The running he does now is vastly different from the running around he did more than three years ago. Living in Mountain View, he was working for a software marketing company. Life hurtled by at a million miles per hour. In July of 2001, he started to make some changes in his life. He and his wife left Mountain View, to buy a house in Woodside, near Kings Mountain. The break-neck speed slowed considerably.

But it wasn't until he quit his job on Sept. 8, 2001, a few months later that everything changed. If he had remained on the job three days longer, he would have been in New York, where he had scheduled a meeting at the World Trade Centers. The two people he was supposed to meet that morning perished in the day's events. One died in Tower No. 2. The other was killed on United Flight 93, the highjacked plane that crashed in Pennsylvania.

That day helped change Dunlap's priorities. Instead of running from one interview to another, he would run in the hills and along the trails near his house. Instead of dealing with so many people, he would be running with his dog, a pug named Rocket.

Dunlap had never run before, but it all came very easily. One weekend morning, while out on a leisurely run, Dunlap ran into a group of runners.

"One of them said I run pretty fast and should join them," Dunlap said.

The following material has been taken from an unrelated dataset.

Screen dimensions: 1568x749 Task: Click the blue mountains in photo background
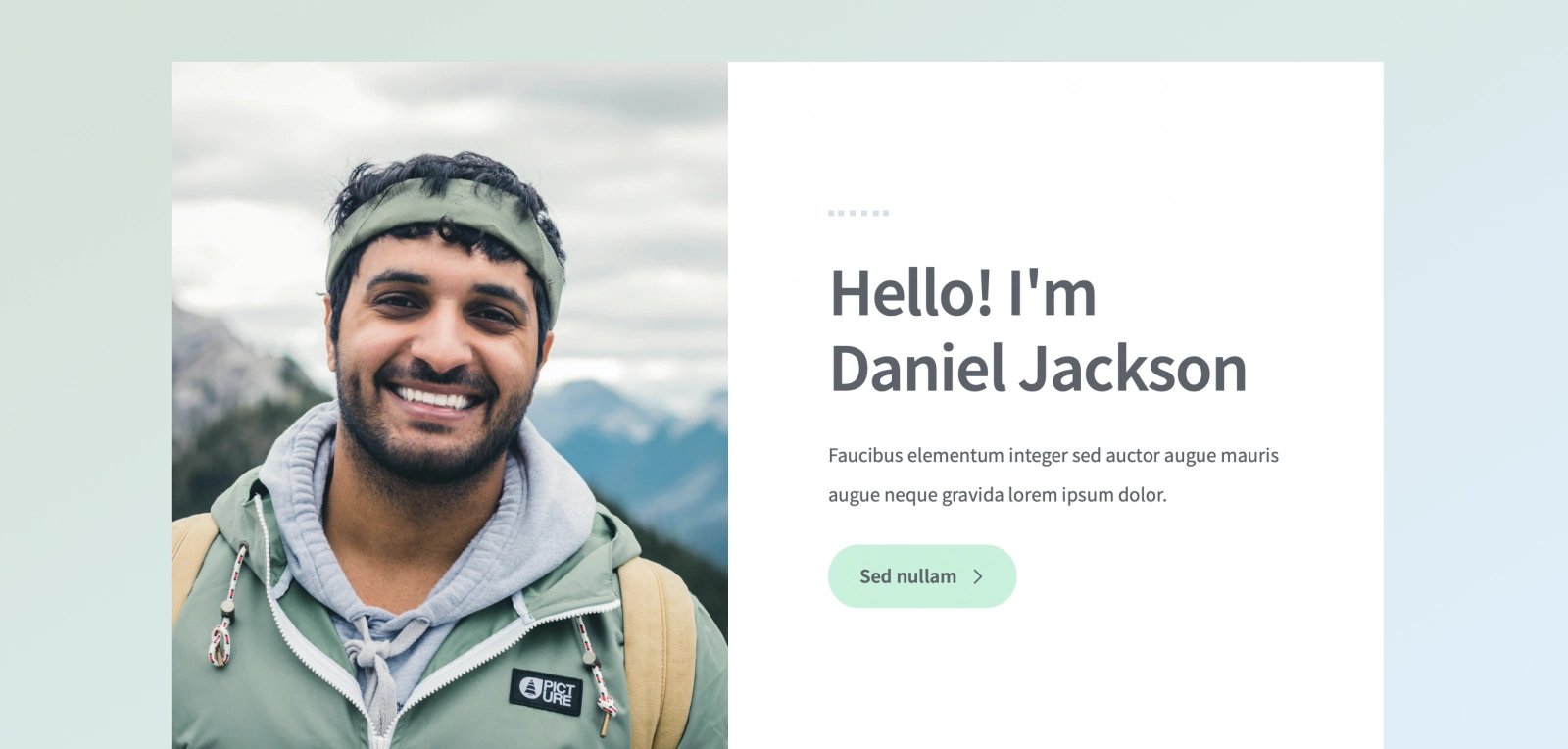pos(637,441)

Dunlap didn't have any idea what it meant to run fast. Born in Chicago and raised in Eugene, Ore., Dunlap did not participate in high school sports. Yet, he did well in his first trail race.

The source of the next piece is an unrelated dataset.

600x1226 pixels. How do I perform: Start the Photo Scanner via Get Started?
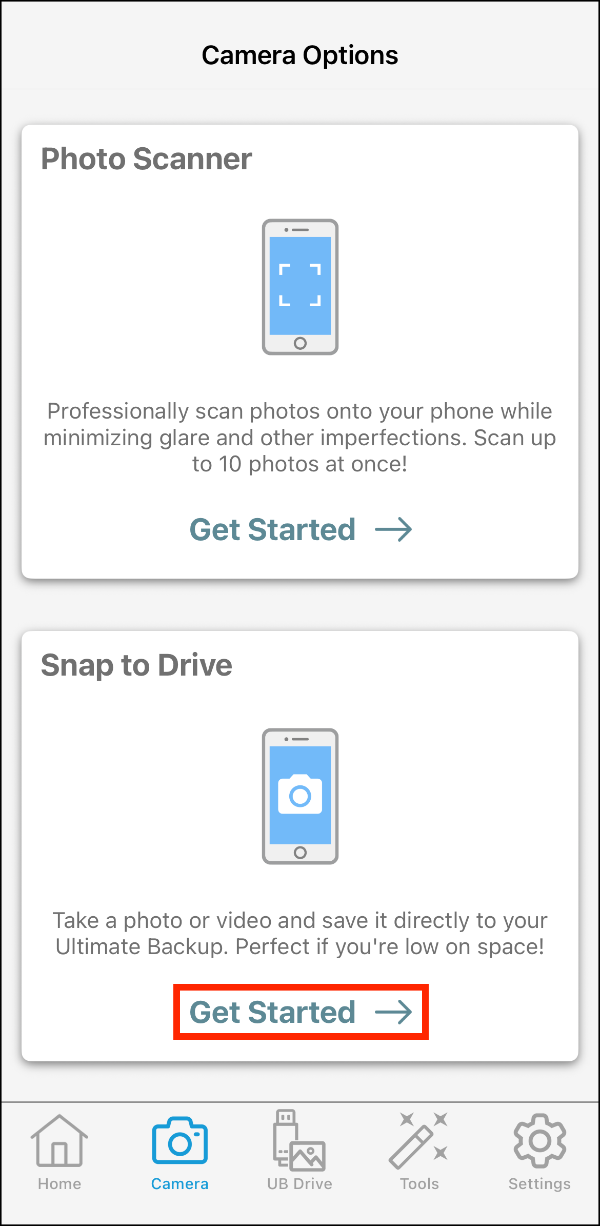[x=272, y=529]

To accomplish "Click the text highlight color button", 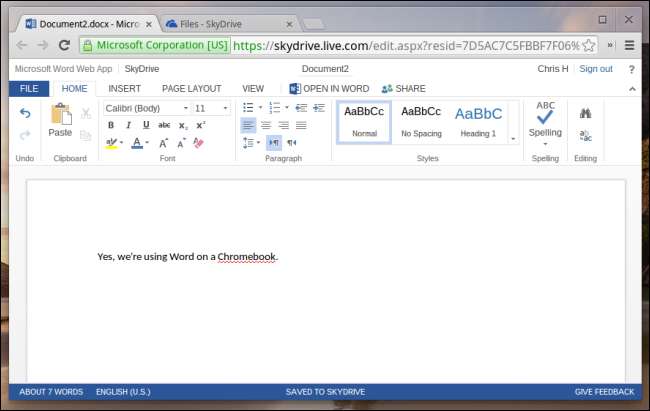I will click(x=112, y=143).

"I'm not a runner," Dunlap said. "My dog is not supposed to be a runner either. But we both love to run trails really, really fast."

As Dunlap continued to race, he was starting to make a name for himself. In Colorado, where there are plenty of trails to run on for either fun or races, Dunlap is a minor celebrity in the trail running community.

"They are world class runners, and it's flattering when they buy me drinks," Dunlap said.

The races in Colorado are some of the more difficult races in the country. One race starts at an elevation of 11,800. It goes up 1,000 feet before dropping down 3,000 feet.

"I was dizzy before the race even begun," Dunlap said.

Of course, not all trail runners are impressed with what Dunlap has accomplished. There are some, known as "ultra runners", who run 50-mile and 100-mile races in the mountains. They say running a marathon (26 miles, 385 yards) is just a nice warm up.

"I don't have a concept of what it means to run 50 or 100 miles," Dunlap said, "it's a whole different ballgame at that distance."

Racing has taken him throughout North America. He has run two races in Colorado, as well as in Washington, Oregon, Texas, New York and Maryland. He has also raced in British Columbia.

He's gone back into the software marketing industry. It's almost like it was before he left, but with a change.

"Before when I traveled, I would just see the downtown, the hotel and the airport," Dunlap said. "Now, I spend the weekend visiting the trails also."

While he won the Trophy Series, he didn't actually get a trophy. Instead, he got an array of gear, including clothing and watches.

"It has made Christmas shopping easy this year," Dunlap said.


  1. Is that true? No trophy for the trophy series? Can't you sue them for false advertising? 8-)


  2. I like the local story angle vs the SF Chronicle. Is Half Moon Bay your hometown paper? - JamesR

  3. Hey, Charlie1 -

    Yup, no trophy for the Trophy Series. But to be honest, they never really said that there _would_ be a trophy. I did get a great box of gear as a gift - enough to outfit friends and family.

    I've heard that the Trophy Series will have a much larger prize for next year, although I'm not sure if there will be a trophy. ;oP You can check the Feb '05 issue of Trail Runner Magazine to find out more.